§ **Prompt**
Nothing but an exact copy is wanted: the line with "Click the forward navigation arrow" and each line after it in the data below, last line included.

Stored data:
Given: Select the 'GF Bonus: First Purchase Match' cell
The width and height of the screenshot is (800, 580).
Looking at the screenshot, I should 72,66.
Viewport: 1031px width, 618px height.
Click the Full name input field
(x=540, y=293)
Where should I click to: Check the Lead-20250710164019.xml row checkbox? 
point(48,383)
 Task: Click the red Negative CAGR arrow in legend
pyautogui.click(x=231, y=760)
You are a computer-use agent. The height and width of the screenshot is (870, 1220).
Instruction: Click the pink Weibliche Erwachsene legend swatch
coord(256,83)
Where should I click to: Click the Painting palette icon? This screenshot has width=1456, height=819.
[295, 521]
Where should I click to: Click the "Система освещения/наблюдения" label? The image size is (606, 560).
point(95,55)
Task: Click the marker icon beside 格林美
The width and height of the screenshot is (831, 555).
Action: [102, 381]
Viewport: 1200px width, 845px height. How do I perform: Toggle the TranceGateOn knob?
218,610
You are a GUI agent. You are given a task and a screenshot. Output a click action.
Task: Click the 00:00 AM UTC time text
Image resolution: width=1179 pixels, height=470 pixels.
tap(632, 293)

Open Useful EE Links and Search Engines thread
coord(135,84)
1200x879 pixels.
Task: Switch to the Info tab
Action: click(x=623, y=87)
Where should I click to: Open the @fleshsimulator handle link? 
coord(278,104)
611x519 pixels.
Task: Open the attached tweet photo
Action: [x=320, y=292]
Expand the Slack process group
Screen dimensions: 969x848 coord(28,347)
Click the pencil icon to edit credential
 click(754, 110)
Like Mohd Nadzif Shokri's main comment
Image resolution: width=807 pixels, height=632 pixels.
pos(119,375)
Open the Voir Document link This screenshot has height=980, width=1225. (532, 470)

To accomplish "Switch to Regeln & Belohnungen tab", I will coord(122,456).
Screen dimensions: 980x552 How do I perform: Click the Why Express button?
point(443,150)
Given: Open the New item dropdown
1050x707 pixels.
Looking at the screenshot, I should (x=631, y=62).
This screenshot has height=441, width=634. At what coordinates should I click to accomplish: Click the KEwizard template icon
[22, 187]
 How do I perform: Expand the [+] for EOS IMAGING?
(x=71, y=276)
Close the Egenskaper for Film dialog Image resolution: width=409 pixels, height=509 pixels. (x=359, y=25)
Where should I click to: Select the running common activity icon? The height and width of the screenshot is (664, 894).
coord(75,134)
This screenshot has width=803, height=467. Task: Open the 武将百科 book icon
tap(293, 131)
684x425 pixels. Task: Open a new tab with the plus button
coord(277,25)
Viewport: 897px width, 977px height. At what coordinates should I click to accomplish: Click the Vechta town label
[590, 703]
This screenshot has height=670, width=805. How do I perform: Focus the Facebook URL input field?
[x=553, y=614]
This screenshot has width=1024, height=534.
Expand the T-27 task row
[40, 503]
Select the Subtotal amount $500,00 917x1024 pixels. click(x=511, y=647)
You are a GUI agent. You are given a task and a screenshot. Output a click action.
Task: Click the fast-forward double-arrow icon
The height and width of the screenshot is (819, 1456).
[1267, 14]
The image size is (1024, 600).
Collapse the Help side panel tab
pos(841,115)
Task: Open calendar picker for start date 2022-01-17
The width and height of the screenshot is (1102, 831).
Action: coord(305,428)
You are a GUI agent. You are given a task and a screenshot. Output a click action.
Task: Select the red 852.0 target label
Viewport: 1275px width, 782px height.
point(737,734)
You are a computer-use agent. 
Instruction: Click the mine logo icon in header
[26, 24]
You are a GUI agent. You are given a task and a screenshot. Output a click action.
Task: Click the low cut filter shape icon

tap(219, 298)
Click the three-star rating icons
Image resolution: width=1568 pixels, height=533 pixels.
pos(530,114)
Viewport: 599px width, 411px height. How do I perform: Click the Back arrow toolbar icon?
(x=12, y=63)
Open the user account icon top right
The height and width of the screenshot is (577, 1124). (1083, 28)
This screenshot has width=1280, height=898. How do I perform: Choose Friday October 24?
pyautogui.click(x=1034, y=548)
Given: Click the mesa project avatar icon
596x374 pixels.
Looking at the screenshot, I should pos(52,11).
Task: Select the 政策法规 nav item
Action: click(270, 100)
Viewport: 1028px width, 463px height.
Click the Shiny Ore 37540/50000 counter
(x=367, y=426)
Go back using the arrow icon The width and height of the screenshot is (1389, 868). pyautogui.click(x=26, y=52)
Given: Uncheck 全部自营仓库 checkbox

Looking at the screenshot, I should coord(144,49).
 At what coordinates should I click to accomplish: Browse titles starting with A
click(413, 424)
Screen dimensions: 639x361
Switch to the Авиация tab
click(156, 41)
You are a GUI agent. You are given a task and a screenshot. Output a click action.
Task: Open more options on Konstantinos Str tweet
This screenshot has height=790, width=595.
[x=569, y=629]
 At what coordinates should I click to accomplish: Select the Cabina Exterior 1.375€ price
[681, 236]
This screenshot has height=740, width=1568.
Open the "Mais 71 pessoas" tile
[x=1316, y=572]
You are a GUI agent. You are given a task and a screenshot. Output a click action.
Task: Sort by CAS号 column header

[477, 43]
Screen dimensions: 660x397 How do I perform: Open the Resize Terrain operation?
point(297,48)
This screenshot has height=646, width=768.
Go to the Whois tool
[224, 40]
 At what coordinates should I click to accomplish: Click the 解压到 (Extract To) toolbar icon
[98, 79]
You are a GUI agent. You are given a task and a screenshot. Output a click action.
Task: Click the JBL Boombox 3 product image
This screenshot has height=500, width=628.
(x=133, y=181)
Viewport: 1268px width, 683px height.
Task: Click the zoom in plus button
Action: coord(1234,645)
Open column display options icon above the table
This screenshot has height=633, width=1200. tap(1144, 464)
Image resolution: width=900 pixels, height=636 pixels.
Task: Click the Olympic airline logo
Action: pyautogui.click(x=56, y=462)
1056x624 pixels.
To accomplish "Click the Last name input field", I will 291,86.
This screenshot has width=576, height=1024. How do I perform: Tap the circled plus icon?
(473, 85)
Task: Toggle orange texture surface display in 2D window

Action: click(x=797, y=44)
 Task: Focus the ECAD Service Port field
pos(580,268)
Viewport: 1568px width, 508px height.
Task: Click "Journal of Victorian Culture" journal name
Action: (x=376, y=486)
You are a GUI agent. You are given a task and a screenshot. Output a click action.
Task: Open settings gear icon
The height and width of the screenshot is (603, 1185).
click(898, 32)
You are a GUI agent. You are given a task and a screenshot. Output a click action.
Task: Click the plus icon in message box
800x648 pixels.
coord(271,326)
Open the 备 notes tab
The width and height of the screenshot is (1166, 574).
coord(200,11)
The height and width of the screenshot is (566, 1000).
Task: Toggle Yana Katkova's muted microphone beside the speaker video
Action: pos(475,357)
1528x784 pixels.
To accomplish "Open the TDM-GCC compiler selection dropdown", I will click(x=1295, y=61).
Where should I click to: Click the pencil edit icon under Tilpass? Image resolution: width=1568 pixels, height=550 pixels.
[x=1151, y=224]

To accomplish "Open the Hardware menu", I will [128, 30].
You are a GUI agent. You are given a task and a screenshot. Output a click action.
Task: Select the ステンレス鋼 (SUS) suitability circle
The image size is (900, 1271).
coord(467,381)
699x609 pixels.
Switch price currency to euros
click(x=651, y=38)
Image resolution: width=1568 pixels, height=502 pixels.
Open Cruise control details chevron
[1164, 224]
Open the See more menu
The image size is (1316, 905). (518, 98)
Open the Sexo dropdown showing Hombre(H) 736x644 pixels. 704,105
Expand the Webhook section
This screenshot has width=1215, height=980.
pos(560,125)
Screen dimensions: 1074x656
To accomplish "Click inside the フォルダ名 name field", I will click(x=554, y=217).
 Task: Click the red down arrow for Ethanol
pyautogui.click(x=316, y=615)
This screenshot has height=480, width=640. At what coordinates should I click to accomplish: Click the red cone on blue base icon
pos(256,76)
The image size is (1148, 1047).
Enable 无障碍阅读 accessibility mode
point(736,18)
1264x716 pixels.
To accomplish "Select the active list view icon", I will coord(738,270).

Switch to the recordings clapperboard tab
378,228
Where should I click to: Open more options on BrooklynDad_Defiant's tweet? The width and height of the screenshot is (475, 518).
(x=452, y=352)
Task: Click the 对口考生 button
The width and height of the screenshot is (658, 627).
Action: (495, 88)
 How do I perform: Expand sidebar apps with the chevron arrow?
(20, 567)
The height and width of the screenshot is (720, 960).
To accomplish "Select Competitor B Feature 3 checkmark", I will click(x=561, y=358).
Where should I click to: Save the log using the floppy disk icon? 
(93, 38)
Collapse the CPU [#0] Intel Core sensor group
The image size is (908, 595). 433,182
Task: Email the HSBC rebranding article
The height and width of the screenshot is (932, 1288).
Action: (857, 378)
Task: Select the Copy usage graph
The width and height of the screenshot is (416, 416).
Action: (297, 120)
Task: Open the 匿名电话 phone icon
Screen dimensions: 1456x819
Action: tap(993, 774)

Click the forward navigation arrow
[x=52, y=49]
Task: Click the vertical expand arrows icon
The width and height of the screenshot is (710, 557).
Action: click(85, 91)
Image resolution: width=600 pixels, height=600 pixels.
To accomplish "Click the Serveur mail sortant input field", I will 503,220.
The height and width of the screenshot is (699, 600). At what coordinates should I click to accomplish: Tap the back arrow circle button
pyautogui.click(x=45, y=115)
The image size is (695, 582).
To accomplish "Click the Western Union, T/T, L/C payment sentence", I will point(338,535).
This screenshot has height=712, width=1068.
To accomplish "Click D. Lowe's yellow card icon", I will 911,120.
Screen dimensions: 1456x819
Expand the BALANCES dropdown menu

§ **Answer section**
Click the forward navigation arrow
[x=52, y=49]
Task: Click the vertical expand arrows icon
The width and height of the screenshot is (710, 557).
Action: click(85, 91)
Image resolution: width=600 pixels, height=600 pixels.
To accomplish "Click the Serveur mail sortant input field", I will 503,220.
The height and width of the screenshot is (699, 600). At what coordinates should I click to accomplish: Tap the back arrow circle button
pyautogui.click(x=45, y=115)
The image size is (695, 582).
To accomplish "Click the Western Union, T/T, L/C payment sentence", I will point(338,535).
This screenshot has height=712, width=1068.
To accomplish "Click D. Lowe's yellow card icon", I will 911,120.
Screen dimensions: 1456x819
Expand the BALANCES dropdown menu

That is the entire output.